Dr Ravi Wankhedkar, former president of the Indian Medical Association (IMA) and a former faculty member at a government medical college in Maharashtra, said poor-quality care was closely linked to how doctors are currently trained.
“The government is allowing medical colleges to open left, right and centre without ensuring adequate infrastructure or faculty,” he said. “Medical education is increasingly geared towards clearing multiple-choice speciality entrance exams, not towards learning clinical medicine.”
India now produces over one lakh MBBS graduates every year from more than 700 medical colleges across states. Nearly half of these graduates come from private colleges, where fees can exceed Rs 1 crore.
Critics argue that such high costs create perverse incentives.

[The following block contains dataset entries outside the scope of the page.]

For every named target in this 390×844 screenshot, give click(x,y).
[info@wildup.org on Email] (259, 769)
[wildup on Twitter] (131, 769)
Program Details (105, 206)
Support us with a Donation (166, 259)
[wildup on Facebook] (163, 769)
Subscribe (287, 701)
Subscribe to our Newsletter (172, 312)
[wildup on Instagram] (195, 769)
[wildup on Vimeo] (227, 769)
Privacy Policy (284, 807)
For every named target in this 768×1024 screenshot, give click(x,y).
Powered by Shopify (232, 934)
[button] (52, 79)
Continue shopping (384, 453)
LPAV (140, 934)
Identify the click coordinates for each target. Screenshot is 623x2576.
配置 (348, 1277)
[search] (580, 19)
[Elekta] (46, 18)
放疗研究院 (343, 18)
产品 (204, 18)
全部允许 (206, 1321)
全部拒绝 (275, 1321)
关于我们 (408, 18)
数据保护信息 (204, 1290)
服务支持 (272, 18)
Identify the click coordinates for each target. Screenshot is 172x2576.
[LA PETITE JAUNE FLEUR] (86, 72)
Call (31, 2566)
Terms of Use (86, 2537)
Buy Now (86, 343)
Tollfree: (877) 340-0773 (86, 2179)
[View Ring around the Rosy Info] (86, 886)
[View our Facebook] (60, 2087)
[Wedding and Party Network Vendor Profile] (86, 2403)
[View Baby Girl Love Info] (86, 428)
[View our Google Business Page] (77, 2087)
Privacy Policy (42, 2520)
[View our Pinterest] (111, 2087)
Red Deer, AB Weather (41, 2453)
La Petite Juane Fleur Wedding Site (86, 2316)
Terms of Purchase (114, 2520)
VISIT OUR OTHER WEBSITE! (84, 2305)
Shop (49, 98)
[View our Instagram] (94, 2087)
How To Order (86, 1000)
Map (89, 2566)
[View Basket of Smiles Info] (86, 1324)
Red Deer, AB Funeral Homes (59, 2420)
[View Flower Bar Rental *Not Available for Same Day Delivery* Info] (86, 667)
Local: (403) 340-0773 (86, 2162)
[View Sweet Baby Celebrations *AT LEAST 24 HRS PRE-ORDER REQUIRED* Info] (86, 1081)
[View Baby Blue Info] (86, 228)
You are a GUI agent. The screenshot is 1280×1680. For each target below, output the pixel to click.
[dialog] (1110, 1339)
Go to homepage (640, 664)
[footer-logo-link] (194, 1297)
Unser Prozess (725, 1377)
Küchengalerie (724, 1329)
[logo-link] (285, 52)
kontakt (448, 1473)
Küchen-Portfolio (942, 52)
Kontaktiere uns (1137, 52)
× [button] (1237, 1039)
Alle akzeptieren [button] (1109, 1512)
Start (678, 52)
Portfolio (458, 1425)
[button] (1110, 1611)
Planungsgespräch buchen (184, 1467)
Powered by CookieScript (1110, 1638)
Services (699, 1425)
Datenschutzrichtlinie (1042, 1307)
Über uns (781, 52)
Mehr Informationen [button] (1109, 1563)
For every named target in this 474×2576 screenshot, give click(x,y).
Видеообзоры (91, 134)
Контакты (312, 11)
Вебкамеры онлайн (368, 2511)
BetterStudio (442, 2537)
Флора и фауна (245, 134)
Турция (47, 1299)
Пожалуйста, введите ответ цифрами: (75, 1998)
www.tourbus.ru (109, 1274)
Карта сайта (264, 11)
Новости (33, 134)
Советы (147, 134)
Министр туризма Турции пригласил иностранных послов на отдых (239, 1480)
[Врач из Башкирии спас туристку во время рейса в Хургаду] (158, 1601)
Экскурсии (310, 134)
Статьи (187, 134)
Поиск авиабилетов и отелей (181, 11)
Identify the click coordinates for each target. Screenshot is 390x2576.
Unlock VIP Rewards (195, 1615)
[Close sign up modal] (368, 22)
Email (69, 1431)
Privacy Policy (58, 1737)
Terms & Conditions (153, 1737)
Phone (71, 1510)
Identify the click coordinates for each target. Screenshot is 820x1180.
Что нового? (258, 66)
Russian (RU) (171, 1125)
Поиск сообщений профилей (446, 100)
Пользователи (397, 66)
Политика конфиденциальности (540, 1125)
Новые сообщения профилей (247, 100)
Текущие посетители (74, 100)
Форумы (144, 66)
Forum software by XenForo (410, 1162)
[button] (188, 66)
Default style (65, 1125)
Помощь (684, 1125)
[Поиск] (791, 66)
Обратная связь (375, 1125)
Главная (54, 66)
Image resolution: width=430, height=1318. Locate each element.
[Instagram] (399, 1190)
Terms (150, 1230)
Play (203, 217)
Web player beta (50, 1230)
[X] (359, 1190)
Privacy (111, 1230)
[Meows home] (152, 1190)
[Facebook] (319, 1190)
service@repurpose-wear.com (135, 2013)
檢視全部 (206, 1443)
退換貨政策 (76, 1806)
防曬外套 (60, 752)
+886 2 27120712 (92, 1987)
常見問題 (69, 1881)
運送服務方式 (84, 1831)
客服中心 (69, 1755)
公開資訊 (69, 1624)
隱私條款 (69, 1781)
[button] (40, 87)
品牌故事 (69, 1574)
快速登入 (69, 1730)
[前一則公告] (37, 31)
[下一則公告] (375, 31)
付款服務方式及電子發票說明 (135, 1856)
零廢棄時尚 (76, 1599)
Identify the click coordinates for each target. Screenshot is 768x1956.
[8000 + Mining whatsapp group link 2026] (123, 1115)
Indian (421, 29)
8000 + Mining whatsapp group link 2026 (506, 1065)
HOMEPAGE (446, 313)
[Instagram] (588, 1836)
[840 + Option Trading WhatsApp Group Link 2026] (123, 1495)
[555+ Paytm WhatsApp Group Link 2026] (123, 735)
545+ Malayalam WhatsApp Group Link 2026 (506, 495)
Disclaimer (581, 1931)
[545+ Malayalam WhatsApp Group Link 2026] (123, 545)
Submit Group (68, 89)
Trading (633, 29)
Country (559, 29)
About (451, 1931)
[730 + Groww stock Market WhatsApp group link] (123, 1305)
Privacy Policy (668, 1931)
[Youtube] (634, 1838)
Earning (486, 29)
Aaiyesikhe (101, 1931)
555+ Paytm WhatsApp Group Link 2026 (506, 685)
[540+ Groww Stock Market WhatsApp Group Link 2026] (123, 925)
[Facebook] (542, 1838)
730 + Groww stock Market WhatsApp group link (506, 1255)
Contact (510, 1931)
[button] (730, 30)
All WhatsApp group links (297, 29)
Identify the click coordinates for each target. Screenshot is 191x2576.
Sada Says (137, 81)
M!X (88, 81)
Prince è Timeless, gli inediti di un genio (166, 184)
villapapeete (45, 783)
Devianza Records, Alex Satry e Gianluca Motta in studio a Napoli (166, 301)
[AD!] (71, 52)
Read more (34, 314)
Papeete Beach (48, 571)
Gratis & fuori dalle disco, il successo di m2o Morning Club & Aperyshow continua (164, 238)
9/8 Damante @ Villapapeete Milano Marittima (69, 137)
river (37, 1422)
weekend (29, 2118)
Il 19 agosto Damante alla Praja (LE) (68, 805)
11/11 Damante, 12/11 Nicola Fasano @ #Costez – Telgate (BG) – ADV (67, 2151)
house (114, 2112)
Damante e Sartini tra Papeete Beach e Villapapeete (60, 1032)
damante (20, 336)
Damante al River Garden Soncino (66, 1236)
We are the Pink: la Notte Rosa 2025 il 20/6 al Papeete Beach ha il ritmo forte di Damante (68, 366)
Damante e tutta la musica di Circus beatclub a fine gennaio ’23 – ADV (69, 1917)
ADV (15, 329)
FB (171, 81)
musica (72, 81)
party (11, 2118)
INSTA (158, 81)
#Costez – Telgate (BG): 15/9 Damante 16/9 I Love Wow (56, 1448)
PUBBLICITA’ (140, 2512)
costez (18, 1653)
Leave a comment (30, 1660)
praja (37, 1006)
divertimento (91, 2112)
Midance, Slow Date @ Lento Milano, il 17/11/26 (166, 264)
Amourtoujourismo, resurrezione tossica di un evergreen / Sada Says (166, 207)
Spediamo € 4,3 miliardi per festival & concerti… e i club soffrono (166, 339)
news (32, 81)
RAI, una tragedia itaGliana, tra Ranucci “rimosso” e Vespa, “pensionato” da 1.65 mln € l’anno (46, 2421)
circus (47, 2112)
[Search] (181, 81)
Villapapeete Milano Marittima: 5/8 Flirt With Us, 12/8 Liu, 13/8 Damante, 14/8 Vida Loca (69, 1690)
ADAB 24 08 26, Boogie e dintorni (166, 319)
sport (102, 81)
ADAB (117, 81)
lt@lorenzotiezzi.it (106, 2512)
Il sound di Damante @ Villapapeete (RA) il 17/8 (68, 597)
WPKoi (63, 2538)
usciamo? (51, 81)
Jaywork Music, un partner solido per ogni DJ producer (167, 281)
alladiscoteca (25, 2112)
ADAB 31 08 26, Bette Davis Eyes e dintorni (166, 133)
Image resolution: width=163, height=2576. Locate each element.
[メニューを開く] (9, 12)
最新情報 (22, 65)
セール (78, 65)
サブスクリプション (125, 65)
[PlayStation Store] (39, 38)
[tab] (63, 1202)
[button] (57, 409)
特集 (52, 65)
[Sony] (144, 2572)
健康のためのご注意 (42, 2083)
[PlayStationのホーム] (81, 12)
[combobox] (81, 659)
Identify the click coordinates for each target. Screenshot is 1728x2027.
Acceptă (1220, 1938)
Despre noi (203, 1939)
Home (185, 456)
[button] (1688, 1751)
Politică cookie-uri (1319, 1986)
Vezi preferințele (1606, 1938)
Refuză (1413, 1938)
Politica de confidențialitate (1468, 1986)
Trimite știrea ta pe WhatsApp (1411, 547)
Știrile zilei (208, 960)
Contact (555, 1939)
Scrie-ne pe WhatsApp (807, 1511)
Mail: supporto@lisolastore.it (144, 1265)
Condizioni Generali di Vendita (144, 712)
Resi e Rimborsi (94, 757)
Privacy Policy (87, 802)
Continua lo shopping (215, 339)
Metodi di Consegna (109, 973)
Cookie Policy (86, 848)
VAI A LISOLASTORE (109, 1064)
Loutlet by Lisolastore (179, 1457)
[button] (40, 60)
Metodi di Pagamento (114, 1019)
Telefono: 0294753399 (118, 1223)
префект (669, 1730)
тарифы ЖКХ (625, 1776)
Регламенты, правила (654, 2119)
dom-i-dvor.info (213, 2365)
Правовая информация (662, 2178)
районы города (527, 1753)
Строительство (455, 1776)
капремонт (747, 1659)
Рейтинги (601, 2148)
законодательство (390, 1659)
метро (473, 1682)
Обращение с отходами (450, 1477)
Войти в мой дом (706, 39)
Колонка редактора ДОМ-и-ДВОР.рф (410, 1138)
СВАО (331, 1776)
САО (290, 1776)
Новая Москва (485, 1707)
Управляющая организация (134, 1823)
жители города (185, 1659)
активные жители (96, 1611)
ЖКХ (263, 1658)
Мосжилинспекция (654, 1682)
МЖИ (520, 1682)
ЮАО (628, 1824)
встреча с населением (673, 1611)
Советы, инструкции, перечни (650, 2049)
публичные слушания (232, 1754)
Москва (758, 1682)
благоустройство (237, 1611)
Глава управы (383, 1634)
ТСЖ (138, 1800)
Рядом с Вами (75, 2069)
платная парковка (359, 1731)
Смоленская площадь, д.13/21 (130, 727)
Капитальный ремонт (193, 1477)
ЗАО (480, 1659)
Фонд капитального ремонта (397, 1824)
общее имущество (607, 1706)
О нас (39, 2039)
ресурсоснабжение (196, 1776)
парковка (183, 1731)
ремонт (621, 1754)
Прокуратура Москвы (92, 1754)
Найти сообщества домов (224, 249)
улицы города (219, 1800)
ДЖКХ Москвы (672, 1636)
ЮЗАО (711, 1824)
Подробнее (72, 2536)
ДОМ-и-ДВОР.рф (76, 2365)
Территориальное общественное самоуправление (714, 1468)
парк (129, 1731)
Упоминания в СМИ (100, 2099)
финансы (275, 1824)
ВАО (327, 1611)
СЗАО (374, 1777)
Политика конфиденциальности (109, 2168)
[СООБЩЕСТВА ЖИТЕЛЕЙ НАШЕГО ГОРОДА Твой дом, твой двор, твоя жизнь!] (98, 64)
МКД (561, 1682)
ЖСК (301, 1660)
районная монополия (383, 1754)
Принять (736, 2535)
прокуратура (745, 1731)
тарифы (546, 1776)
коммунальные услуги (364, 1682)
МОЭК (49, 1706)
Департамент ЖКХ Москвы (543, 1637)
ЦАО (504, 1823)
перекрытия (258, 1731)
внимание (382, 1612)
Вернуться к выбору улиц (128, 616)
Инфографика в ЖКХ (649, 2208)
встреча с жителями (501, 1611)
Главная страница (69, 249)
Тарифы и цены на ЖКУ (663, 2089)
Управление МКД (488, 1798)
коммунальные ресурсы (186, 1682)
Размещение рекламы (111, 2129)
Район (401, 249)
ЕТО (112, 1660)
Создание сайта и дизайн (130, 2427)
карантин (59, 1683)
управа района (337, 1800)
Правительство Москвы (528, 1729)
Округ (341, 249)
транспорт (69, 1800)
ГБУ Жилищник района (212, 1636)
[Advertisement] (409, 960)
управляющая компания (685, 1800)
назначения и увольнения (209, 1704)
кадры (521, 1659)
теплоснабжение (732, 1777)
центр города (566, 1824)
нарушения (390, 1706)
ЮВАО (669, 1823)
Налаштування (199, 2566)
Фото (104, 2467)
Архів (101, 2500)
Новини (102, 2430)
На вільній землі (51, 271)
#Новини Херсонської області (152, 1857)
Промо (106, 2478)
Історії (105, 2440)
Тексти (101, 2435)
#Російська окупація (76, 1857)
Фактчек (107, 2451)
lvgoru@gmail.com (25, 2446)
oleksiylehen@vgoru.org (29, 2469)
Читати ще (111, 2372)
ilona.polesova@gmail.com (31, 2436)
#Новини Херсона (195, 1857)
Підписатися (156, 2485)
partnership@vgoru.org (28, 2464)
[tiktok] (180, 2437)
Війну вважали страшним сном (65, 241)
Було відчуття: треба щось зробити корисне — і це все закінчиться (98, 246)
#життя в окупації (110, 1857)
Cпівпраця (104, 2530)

“Doctors who pay these fees are under immense pressure to recover their investment,” said one public health expert, “and patient welfare often takes a back seat.”
“Doctors trained in India were once celebrated globally,” Dr Wankhedkar said. “Today, many new graduates are little more than technicians—treating patients based on investigation reports rather than careful clinical examination.”
While experts agree that relicensing and revalidation are standard in most developed countries, they caution that simply importing these norms into India will not fix a deeply broken system.
Even basic reforms have struggled to take off.
The government has failed to implement the National Exit Test (NEXT)—a common licensing exam for MBBS graduates envisioned under the NMC Act—after facing sustained protests from medical students.